**DOCUMENT TEXT**.
Small and crooked, the only thing Dalmation about Jennie was her spots. Blind in one eye and lame in one hip, she was the imperfect remnant of a litter of sleek Dalmations. Bob was a rakish tomcat with a beautiful white coat, blue eyes, and torn ears, proud battle scars from run-ins with neighborhood adversaries.
Jennie preceded me into the world in early 1972, saved from euthanasia by a chance meeting and brought home in Dad's coat pocket. She fast became the constant companion of my older brother, Gary, an independent boy with adventure and wanderlust in his soul. Bob came later, scrawny and mewing, his pink skin showing through his thin white kitten coat. Bob was mine. Boxy photographs from the early seventies depict a wide-eyed kitten dangling from the grasp of a determined toddler.
We grew together, the four of us, in that little house in Lewis. Gary went off to kindergarten, and I grew into a strong willed, spring-haired preschooler. Every afternoon I stood at the screen door and impatiently awaited the return of my mercurial brother. Bob became a breathtakingly beautiful tomcat with a penchant for the ladies and an ever-growing spawn of tiny white offspring. Jennie grew from that small and crooked pup to a small and crooked dog with a joyful wiggle to her misshapen hips and a toothy, snorting, grin.

**Data taken from a collection**.

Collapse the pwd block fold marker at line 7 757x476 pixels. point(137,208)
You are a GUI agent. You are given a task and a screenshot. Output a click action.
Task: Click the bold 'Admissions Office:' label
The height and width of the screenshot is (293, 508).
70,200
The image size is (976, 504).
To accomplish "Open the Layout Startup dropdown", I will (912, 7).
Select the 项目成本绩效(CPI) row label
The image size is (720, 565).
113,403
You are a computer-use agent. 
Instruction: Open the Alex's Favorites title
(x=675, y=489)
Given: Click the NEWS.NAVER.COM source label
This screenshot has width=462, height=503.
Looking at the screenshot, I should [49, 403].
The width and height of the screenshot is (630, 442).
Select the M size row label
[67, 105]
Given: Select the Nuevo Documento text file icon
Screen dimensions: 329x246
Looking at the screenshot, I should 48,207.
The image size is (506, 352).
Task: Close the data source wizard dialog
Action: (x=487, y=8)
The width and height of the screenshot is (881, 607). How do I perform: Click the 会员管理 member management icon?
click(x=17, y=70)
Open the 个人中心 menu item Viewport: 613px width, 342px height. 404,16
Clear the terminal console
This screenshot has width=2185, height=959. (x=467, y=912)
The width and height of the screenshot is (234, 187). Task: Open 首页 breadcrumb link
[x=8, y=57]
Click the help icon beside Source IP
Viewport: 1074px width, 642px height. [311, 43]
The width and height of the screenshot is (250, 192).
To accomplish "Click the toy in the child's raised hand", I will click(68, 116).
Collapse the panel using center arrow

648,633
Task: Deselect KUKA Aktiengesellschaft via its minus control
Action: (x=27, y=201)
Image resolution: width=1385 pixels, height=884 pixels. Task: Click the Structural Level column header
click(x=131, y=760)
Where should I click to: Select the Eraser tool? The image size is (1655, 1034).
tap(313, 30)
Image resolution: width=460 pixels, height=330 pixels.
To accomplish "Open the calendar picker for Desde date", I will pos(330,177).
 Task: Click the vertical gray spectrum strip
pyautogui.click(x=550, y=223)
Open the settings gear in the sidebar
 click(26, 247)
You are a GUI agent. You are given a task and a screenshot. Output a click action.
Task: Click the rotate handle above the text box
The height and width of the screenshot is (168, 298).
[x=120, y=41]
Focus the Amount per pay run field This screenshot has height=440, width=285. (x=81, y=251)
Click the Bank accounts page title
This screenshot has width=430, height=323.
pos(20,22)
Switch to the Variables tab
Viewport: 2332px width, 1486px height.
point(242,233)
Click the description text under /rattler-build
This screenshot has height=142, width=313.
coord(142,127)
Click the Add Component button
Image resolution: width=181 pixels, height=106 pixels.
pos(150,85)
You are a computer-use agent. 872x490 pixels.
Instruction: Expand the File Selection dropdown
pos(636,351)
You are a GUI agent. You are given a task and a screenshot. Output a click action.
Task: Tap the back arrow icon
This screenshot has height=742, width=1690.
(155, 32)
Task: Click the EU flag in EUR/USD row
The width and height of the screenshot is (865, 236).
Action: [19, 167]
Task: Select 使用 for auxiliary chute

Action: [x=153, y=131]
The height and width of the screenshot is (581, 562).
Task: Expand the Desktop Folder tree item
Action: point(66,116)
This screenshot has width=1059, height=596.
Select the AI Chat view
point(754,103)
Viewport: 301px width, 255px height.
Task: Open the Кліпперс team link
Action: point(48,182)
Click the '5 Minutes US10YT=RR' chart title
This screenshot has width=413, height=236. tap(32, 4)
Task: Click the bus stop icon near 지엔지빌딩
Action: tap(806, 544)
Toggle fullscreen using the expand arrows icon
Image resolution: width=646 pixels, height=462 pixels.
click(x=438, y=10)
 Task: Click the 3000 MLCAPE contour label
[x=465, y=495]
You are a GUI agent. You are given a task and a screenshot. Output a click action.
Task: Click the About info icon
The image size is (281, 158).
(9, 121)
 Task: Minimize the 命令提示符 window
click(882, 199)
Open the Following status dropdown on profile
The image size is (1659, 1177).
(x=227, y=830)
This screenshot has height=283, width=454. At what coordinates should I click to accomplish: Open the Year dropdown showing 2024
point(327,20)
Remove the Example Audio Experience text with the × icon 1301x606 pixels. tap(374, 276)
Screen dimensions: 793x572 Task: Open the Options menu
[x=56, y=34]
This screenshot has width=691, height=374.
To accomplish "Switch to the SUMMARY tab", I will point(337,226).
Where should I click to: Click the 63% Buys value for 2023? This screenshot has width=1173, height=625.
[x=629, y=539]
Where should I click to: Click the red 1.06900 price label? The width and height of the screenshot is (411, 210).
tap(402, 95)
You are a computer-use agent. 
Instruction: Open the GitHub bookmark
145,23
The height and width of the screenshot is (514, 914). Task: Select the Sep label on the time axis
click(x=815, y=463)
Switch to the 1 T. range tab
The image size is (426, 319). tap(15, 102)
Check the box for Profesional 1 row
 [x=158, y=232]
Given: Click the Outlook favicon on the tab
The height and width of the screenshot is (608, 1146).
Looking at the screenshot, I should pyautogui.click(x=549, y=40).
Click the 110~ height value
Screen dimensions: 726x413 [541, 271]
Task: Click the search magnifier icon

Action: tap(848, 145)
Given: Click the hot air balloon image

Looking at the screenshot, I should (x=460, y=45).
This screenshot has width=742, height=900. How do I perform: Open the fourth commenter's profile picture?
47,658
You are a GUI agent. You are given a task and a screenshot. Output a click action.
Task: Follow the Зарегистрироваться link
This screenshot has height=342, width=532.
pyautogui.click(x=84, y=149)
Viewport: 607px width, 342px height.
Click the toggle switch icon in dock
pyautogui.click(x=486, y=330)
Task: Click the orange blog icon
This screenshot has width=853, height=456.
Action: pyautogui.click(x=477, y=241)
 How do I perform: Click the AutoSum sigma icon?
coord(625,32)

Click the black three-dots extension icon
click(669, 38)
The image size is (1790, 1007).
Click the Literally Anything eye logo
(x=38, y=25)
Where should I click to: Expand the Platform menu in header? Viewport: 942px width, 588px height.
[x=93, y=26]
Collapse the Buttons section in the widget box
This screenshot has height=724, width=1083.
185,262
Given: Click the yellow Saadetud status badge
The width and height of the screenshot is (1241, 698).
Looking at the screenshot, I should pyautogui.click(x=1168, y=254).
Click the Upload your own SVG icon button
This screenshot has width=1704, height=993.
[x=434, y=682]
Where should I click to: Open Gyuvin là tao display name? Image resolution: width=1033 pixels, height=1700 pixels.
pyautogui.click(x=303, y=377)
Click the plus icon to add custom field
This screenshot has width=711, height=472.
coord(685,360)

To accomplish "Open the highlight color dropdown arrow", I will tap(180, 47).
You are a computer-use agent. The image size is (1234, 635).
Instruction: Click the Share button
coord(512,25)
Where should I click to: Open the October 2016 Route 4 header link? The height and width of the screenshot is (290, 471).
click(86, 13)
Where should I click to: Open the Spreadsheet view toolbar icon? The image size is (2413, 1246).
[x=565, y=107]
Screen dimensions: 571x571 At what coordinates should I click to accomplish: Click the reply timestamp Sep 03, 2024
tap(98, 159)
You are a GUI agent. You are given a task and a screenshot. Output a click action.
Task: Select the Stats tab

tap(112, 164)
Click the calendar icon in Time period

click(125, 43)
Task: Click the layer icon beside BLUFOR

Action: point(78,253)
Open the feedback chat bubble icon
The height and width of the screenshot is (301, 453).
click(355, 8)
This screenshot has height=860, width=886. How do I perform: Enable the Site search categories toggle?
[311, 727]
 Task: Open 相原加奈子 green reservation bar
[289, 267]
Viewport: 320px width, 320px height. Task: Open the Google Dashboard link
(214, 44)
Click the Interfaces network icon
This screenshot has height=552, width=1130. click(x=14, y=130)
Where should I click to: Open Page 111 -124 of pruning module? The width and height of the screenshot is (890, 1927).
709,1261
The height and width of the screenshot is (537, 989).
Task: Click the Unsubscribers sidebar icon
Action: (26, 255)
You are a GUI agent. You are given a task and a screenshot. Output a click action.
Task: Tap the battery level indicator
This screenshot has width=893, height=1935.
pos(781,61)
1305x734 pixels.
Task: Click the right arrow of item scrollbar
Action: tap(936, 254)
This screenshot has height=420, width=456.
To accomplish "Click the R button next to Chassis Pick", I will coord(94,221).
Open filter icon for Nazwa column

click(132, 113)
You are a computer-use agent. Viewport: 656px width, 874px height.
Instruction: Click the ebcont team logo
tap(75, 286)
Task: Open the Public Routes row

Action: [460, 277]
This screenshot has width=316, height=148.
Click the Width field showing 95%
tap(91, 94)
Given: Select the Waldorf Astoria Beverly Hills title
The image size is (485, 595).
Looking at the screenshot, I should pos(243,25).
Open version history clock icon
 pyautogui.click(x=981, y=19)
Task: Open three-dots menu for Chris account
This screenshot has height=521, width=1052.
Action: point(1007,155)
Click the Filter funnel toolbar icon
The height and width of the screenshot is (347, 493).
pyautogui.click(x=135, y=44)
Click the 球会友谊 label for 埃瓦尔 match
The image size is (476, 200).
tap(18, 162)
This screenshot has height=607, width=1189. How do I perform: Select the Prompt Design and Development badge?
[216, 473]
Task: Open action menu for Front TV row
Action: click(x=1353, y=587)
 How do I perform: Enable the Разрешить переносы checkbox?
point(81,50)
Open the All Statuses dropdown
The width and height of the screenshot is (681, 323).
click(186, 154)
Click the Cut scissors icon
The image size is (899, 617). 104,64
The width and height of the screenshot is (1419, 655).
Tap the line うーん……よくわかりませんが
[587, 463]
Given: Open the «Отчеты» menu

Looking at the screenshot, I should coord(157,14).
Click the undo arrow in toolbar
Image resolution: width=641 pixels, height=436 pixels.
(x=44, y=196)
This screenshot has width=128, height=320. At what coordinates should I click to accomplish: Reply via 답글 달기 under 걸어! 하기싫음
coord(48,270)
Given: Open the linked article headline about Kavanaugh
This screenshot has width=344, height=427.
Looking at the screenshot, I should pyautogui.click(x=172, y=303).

**TASK INSTRUCTIONS**. In the memoir about Jennie and Bob, how was Jennie brought home?

**TASK RESULT**. In Dad's coat pocket.